Can you return, word for word, the part of the Aeroperu Flight 603 comment below starting at "According to CNN, the" and ending at "on this case."?

Text shown →
------------------------------

A Premature Comment on the Aeroperu Flight 603 B757 accident

Peter Ladkin <ladkin@TechFak.Uni-Bielefeld.DE>
Mon, 7 Oct 1996 21:05:59 +0200
     On 2 Oct 1996, Aeroperu Flight 603, a Boeing B757, took off from Lima at
     12.45am en route to Santiago, Chile, and disappeared from radar at 1.10am.
     According to CNN, the pilot had reported mechanical problems, that he was
     turning back, and had declared an emergency before radio and radar contact
     was lost. I do not normally report details of accidents so early, for
     reasons discussed recently in RISKS (Mills, 18.42; Dorsett, 18.43; Ladkin,
     18.44; Mills, 18.45, Dorsett, 18.46) and am somewhat uncomfortable about
     feeling a need to comment so soon on this case.
     The Peruvian Transport Minister, Elsa Carrera de Escalante, declared
     to The Times that "it seems there was a blockage in the computer
     system".  According to CNN, she told a news conference that "it is not
     the first time that one of these planes has had this kind of fault. We
     have to find out why the computers went crazy". The Times reported the
     story as `Computers Blamed...' and CNN as `Computer Failure
     Puzzling...'  The Electronic Telegaph reported that Gen Juan Piperes,
     fire chief of the Peruvian port of Callao, said: "The plane's whole
     system completely failed."
     I am thus concerned about a rumor starting that attributes the cause
     of the crash to be a computer failure. It has not been so determined.
     The information available so far to anyone is gleaned from the
     transcript of pilot/controller conversation, and radar plots. These,
     by themselves, are insufficient to determine the nature of the
     problems. Until the digital flight data recorder (DFDR) and cockpit
     voice recorder (CVR) are recovered and analysed, very little can be
     determined about the sequence of events leading to the accident.

------------------------------

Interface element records
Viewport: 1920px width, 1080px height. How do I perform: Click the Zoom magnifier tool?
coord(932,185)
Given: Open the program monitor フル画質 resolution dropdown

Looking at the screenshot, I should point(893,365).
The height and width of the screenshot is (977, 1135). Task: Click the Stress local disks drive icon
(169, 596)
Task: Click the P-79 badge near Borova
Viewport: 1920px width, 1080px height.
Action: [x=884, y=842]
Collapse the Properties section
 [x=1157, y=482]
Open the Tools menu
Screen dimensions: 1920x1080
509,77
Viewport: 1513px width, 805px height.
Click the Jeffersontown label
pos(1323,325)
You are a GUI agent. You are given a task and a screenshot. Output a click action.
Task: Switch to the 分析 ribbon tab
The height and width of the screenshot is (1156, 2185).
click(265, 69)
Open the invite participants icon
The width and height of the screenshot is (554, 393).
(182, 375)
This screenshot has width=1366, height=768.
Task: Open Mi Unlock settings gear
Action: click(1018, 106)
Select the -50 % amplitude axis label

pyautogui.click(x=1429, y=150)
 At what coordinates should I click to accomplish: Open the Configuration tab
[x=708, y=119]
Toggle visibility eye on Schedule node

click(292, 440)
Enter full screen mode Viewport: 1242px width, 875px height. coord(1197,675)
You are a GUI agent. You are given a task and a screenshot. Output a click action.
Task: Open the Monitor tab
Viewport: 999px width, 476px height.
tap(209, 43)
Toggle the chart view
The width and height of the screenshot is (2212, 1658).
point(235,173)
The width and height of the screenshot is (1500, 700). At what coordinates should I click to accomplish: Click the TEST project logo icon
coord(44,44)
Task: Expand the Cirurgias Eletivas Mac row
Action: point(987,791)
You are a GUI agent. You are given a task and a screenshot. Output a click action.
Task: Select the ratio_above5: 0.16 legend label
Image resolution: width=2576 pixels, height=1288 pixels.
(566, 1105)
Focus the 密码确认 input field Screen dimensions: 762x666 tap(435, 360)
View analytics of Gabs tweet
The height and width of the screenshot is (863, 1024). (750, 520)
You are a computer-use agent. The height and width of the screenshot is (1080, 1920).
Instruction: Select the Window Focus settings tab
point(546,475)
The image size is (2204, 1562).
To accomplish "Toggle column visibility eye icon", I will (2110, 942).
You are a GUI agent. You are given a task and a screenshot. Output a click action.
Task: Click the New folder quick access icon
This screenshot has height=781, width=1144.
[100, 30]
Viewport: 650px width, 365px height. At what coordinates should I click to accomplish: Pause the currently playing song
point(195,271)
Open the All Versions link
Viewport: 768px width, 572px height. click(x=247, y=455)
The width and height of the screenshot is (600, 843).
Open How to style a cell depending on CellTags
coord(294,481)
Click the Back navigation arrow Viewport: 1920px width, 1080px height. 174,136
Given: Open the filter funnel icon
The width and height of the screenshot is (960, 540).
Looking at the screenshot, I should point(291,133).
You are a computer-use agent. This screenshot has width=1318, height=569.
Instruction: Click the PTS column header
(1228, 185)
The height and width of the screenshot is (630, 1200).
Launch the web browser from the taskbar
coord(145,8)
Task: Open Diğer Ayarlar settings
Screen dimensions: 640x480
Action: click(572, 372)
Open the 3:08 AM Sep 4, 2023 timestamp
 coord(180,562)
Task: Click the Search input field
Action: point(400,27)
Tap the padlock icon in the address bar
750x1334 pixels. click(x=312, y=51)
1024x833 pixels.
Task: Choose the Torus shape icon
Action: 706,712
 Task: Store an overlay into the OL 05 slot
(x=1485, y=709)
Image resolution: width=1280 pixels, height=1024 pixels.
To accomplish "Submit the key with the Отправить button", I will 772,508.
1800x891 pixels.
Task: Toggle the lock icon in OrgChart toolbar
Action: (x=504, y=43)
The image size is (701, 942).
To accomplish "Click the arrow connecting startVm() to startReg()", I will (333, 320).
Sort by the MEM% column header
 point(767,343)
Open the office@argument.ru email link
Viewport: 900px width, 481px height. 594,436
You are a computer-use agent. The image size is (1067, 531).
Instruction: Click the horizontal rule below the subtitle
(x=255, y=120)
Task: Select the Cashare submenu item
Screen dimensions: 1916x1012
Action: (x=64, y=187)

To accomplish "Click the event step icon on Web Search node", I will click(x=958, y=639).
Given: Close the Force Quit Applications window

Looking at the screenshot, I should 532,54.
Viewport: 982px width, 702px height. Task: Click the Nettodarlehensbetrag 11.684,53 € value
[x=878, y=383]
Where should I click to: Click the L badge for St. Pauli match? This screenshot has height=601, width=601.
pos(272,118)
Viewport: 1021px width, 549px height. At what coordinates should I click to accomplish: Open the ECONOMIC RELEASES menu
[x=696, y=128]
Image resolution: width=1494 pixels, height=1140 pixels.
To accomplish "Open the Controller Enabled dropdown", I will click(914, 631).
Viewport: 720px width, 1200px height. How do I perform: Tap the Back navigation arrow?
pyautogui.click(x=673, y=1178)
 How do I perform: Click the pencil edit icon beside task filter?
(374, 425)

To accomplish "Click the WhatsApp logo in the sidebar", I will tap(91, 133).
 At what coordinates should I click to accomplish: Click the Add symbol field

------------------------------

Answer for the task →
According to CNN, the pilot had reported mechanical problems, that he was
     turning back, and had declared an emergency before radio and radar contact
     was lost. I do not normally report details of accidents so early, for
     reasons discussed recently in RISKS (Mills, 18.42; Dorsett, 18.43; Ladkin,
     18.44; Mills, 18.45, Dorsett, 18.46) and am somewhat uncomfortable about
     feeling a need to comment so soon on this case.